Hard-Coded Vulnerability in Netgear Switches Susceptible to Arbitrary Code Execution, Freedom Hacker

Hard-Coded Vulnerability in Netgear Switches Susceptible to Arbitrary Code Execution

A vulnerability found in Netgear ethernet switches could give an attacker full access to connected hardware along with the ability to log into the device and execute arbitrary code.

Netgear’s GS108PE Prosafe Plus ethernet switches running firmware version are at risk to arbitrary code execution according to an analyst at CERT/CC’s Vulnerability Notes Database as of late last week.
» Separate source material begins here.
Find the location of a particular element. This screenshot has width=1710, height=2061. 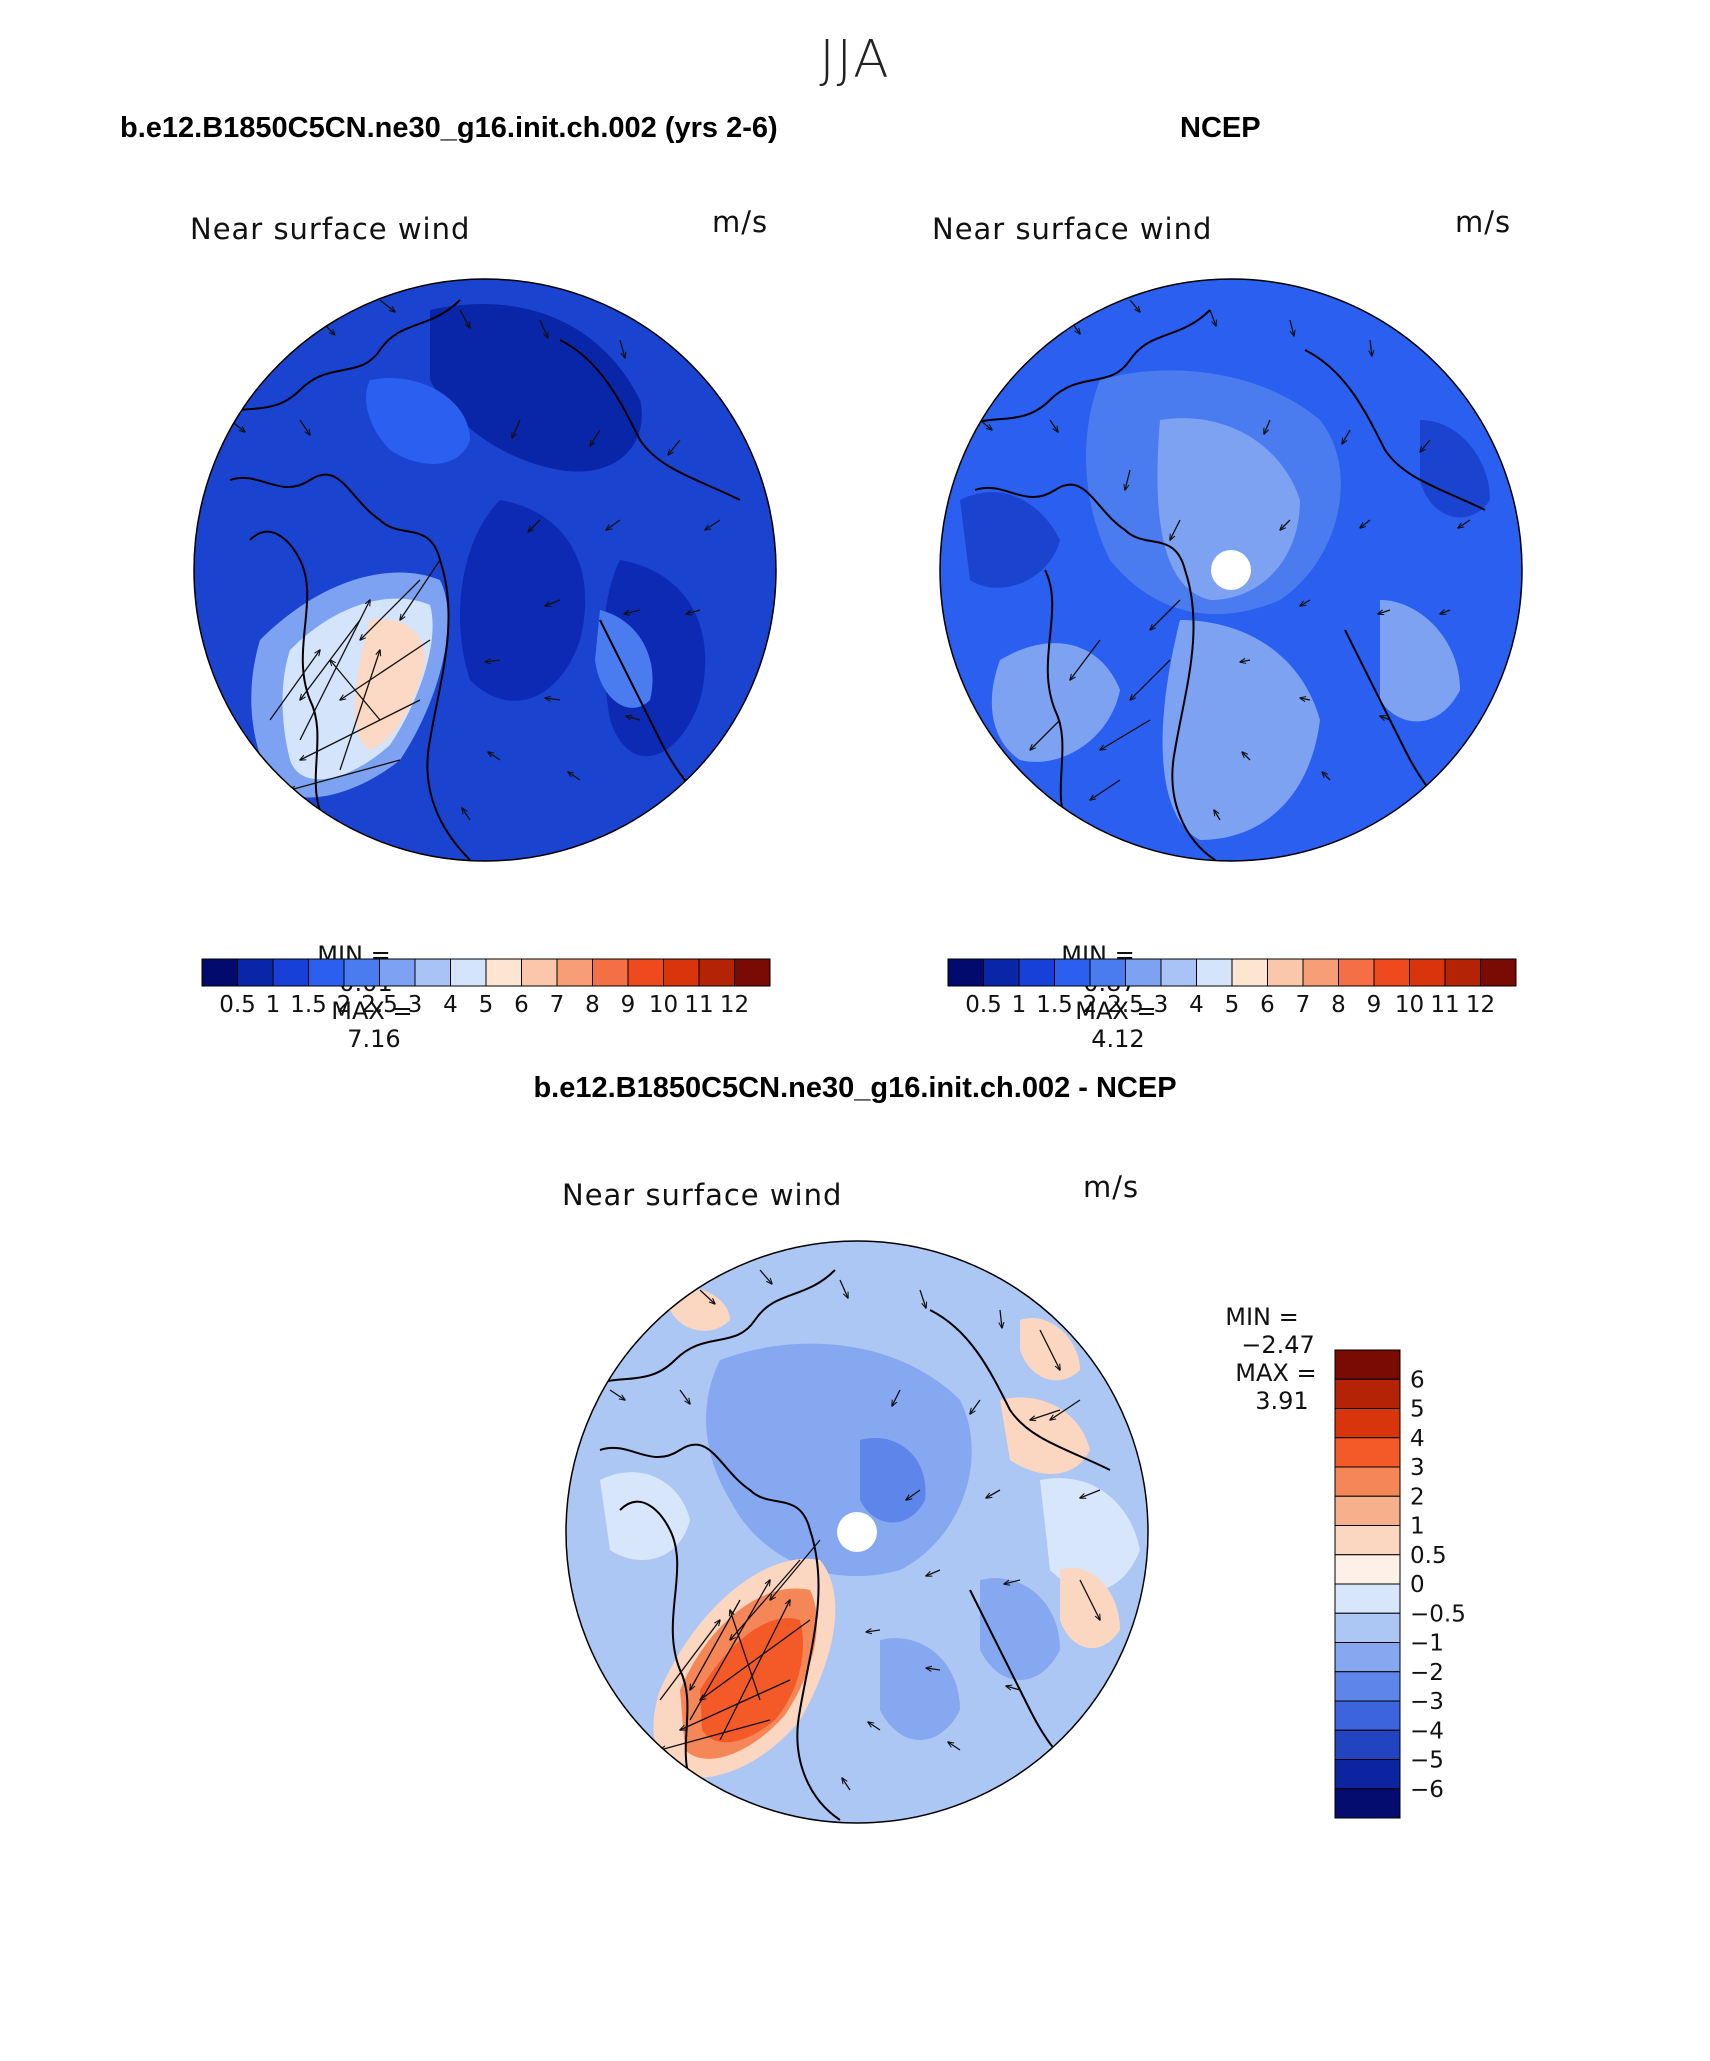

Specific Switches contain hard-coded login credentials that could allow attackers to seamlessly attack the firmware from a remote location and gain access to the connected hardware.

Default credentials found hard-coded into the switches can be used to authenticate any web server running on the device and allow attackers a trove of exploit points, according to Chris King, vulnerability analyst at CERT/CC.

Once inside the system, attackers can alter the device serial number and media access control address (MAC address) along with setting memory to a certain value to extract that value. The vulnerability also allows attackers the ability to upload new firmware via the bootcode_update common gateway interface.

While the vulnerability has now been publicly disclosed by Marc Olivier Chouinard, a programmer at the Canadian telecommunication firm MocTel, the vulnerability may be a lasting issue. In a Netgear.com FAQ from 2010, many Netgear devices, including the GS108PE, used to have the default password.

A study last summer found that thousands of devices hooked up to the internet used default login credentials, making them susceptible to attackers willing to analyze them.

The plug-and-play ethernet switches such as Netgrear’s are primarily used by small and medium sized businesses to loop network traffic, VoIP phones, and cameras through to their main infrastructure.

The security of these devices is critical, especially utilizing the switches while in the networking or telecom industry, as malware can seek out firmware running the default credentials and attack.

No solution or workaround has currently been found, and CERT/CC stated that it is unaware of any practical solution regarding the problem. The company also contacted Netgear last Thursday and received no immediate response by Monday.